Wednesday, 2 October 2019

Burl reviews Children of the Corn II: The Final Sacrifice! (1992)



Great cobs of corn, it’s Burl, here to review another sequel! This one is Children of the Corn II: The Final Sacrifice, and of course it’s the Final Sacrifice in the same way as Friday the 13th part 4 was the Final Chapter! Which is to say, ha ha, there were a thousand more brain-dead sequels that came after the supposedly final one!
I have an unreasonable fondness for this ol' cronker, though, and I’ll tell you why! Certainly it’s not because the movie is any good - it’s not! - but more because of the circumstances in which I first saw it, way back in 1992 or so! My then-girlfriend and I were driving back from somebody's wedding, I remember, and we saw a movie theatre with that long title on the marquee! So we stopped the car and, still dressed up in our fancy weddin' clothes, strolled in, bought some popcorn and settled back to watch this opus! We had a great time and it’s a pleasant memory!
But that’s about where the fondness stops, ha ha! If you’ve seen the original Children of the Corn, or read the Stephen King story, you’ll know that it involves the murder of every adult in town by the children of Gatlin, Nebraska, who are under the influence of a pagan corn god known as He Who Walks Behind The Rows! This picture, which came along eight years after the first one, takes things up as the outside world discovers the bodies and tries to figure out what to do with the children!
Into the world of Gatlin, and a neighboring town called Huppleburg or something, comes a tabloid reporter called John Garrett, played by husk-y Terence Knox from Lies, in the company of his near-adult son Danny, who looks a little like Emilio Estevez and with whom John endlessly bickers! Ha ha, this bickering quickly becomes tiresome, and the murder scenes with which the picture is punctuated are great respites from it!
The two Garretts have many adventures among the maize! They each find love: Garrett the Elder with Rosalind Allen from Ticks, while the Younger meets cute Christie Clark from A Nightmare on Elm Street 2:Freddy’s Revenge!

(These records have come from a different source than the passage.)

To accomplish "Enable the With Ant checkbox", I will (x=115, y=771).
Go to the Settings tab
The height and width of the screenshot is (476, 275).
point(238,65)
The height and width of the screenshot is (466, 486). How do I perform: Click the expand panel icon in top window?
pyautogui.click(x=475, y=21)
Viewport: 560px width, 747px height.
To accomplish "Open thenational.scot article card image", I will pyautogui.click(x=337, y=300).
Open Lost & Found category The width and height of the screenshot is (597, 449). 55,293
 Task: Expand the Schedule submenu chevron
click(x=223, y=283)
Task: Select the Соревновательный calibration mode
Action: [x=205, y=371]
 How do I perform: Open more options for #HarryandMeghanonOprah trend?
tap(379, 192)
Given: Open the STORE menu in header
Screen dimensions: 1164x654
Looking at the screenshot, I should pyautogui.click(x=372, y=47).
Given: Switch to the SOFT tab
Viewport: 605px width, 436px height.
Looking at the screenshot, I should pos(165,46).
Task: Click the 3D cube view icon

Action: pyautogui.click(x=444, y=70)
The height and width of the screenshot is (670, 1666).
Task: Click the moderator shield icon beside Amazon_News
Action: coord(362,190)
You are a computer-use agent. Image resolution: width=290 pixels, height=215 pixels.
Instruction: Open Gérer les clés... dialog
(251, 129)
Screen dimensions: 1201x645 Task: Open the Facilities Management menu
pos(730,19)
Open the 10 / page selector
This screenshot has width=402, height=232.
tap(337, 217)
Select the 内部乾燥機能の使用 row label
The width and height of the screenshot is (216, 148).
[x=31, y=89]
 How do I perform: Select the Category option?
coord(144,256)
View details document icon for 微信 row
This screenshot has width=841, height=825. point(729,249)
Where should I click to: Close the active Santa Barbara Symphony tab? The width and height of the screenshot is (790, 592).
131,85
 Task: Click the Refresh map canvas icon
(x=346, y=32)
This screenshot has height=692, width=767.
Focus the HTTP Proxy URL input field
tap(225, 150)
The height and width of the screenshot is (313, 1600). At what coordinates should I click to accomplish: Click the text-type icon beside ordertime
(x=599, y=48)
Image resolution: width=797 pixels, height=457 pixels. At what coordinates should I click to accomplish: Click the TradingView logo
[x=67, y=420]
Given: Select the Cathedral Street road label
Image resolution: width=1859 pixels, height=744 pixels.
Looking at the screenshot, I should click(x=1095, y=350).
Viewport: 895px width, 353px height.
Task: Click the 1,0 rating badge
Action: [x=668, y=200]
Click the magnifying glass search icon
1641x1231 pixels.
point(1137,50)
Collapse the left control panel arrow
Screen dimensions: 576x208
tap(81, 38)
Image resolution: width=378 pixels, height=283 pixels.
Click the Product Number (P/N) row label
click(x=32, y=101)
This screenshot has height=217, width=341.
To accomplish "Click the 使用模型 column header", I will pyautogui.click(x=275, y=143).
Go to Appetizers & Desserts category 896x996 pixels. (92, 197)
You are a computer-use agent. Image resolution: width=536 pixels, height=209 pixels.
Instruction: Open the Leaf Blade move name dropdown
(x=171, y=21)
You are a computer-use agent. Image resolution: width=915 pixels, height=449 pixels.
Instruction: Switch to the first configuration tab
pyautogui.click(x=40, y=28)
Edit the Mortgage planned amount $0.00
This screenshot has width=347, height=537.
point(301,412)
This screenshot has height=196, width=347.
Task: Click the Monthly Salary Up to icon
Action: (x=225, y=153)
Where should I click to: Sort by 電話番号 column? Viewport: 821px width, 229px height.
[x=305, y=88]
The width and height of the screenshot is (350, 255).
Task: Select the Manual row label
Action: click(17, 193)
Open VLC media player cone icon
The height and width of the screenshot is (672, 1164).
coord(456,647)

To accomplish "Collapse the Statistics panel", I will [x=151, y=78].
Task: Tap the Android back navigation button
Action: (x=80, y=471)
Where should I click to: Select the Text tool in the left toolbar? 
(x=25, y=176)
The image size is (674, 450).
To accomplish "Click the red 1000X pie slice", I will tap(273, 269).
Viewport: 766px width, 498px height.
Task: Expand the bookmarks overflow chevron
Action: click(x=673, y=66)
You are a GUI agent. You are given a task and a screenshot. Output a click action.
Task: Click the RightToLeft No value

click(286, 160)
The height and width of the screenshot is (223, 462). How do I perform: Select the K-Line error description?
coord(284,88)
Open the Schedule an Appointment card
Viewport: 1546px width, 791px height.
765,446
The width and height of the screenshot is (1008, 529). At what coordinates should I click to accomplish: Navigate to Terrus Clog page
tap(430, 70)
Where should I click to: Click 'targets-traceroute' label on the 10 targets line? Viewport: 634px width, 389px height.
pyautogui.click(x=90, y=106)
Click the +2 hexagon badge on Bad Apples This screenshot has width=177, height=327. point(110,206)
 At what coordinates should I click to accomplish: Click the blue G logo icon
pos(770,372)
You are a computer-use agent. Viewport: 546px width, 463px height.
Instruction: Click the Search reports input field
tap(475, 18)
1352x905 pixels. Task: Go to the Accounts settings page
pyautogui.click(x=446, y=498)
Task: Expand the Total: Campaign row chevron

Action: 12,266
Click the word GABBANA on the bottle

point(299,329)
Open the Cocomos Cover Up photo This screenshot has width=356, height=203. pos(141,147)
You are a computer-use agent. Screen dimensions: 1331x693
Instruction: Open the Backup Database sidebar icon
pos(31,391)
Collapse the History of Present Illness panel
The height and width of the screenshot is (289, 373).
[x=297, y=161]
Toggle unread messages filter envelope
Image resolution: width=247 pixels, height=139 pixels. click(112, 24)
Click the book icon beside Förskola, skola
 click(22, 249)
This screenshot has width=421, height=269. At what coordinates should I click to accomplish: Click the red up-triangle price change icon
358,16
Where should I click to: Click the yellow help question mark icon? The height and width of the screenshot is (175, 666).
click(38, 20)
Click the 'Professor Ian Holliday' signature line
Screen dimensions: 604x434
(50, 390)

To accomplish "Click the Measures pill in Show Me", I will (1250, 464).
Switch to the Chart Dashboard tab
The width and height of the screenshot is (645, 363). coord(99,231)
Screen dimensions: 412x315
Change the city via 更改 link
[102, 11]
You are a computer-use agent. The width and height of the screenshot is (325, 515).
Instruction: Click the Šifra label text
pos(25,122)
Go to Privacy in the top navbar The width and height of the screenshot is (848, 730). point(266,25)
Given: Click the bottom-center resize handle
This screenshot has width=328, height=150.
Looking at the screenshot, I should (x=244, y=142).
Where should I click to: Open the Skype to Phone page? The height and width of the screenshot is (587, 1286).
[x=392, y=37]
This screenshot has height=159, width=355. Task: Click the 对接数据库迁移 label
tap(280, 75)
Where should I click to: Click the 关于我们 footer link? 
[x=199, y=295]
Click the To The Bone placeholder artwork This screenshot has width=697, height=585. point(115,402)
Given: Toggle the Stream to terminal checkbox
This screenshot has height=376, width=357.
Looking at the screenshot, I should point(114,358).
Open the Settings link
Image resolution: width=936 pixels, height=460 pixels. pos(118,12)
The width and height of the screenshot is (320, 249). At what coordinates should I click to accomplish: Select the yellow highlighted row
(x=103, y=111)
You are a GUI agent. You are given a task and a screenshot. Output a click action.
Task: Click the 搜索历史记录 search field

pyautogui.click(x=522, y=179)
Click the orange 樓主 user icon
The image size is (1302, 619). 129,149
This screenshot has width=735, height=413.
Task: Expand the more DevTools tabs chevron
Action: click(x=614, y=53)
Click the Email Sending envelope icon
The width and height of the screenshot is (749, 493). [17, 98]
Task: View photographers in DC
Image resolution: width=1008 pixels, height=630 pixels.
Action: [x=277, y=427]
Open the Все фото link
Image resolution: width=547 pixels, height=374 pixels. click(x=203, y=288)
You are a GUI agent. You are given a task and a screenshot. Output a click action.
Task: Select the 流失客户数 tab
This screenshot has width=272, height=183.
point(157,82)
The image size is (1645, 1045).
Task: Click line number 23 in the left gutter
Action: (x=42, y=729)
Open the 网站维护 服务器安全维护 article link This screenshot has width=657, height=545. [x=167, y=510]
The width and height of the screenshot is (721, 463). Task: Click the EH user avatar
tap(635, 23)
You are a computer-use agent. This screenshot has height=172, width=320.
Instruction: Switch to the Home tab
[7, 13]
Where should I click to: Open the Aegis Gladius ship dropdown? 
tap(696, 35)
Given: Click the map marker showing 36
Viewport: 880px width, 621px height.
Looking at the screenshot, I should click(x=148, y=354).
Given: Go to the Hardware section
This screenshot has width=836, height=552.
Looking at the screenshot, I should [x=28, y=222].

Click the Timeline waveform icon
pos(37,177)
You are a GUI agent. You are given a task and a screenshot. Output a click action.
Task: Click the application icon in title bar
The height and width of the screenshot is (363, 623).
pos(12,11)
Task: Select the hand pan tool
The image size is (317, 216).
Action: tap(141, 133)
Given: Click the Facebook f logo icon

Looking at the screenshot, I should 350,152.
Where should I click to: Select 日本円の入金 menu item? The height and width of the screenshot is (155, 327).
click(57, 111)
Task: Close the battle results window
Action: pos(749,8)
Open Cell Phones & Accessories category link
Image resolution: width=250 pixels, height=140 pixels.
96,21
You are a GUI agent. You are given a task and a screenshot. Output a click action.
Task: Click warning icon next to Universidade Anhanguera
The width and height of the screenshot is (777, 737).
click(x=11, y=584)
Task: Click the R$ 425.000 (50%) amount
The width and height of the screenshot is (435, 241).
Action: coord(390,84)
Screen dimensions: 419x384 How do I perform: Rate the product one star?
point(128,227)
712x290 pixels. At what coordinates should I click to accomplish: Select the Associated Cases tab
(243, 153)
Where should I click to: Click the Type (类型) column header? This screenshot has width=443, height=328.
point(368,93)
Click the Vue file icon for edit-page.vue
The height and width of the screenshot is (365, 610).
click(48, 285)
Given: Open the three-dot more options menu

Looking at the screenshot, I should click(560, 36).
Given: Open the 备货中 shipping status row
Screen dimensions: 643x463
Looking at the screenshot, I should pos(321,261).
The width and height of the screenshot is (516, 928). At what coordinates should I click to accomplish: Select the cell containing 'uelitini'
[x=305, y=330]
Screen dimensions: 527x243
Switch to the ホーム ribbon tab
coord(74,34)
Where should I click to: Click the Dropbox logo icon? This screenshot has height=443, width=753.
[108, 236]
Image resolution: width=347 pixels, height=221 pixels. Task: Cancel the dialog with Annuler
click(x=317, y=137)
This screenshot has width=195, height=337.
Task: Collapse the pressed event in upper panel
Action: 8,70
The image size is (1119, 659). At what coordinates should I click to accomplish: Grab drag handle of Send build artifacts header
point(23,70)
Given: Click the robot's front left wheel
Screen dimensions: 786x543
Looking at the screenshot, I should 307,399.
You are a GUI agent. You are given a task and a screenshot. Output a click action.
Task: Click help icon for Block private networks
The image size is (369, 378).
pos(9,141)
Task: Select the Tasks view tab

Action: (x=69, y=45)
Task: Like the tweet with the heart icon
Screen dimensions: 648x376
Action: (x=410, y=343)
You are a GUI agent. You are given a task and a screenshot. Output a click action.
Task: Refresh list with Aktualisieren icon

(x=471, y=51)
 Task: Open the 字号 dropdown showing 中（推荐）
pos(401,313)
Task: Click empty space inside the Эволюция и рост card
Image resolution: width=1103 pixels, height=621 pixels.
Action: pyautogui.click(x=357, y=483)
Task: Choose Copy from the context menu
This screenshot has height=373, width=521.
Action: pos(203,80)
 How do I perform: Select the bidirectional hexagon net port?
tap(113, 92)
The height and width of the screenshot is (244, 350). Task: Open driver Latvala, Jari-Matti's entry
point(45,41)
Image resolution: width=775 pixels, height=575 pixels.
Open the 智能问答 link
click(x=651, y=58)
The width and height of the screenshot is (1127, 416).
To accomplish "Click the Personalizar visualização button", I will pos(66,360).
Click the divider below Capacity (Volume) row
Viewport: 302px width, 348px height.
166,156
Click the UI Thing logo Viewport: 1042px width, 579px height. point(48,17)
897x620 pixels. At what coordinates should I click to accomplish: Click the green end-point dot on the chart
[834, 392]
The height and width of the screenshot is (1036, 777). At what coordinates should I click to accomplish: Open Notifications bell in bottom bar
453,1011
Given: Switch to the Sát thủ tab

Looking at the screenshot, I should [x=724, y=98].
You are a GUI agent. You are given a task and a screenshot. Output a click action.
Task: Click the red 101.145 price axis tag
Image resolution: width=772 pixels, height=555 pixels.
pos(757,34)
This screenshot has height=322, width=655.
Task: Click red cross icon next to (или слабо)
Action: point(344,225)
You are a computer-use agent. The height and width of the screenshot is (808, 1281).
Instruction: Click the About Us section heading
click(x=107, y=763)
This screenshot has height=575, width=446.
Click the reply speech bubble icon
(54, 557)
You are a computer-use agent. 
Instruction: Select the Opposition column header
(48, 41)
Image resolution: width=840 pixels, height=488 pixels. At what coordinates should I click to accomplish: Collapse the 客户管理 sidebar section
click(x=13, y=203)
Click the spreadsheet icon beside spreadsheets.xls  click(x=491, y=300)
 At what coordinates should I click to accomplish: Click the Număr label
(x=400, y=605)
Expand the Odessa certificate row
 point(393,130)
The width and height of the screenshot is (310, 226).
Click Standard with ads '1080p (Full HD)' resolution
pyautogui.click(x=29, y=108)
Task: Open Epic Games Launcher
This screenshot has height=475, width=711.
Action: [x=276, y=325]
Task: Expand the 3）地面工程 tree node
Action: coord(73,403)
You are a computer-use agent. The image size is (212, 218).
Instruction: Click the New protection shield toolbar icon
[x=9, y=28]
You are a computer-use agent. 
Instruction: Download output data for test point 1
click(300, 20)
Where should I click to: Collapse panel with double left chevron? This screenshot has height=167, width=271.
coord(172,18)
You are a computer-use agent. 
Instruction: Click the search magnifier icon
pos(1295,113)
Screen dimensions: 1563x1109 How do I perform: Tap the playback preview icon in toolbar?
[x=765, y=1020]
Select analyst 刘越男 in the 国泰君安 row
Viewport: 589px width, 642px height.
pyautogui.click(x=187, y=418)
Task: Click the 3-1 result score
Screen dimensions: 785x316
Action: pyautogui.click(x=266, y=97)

An ingratiating fellow named Frank Redbear teams up to help out with the mystery, pointing out that the corn is moldy and might be making the children crazy! He equally suspects the involvement of an evil corn god, however, as well as a problem with the koyaanisqatsi! Meanwhile, there are murders: flying corn products take out two newsmen; a house squashes an old lady; a doctor is poked by knives and needles; a random fellow gets the world’s worst nosebleed thanks to some voo-doo; and a whole mess of townsfolk are incinerated in a meeting hall! Most of these crimes are committed by the children, but the cornfields themselves take on some of the work as well!
The picture proceeds on the same theory as its predecessor: that if you cast a young adult as a teenager, put him in an Amish outfit with one of those flat hats and caution him never to smile, he’ll automatically turn creepy! Also like its predecessor, He Who Walks Behind The Rows is represented by a traveling furrow of earth, as if it was the gopher in Caddyshack turned bigger and meaner! It’s too bad we don’t ever get to see this corn demon, which shoots blue lightning at people before either killing them or possessing them! We do get a brief look at a corn-demon pizza-face on the lead corn-child, Micah, before he gets swallowed up by a big corn husking combine!
The picture offers too much filial bickering; a bit of gore here and there; some squirmy, silly murders; and a happy, strangely touching supernatural ending for Frank Redbear! Altogether it’s not a great movie and not a good one, but it’s an acceptable autumn time-filler that, I can tell you from experience, plays a lot better on the big screen! I give Children of the Corn II: The Final Sacrifice one and a half cobs of stupid old corn!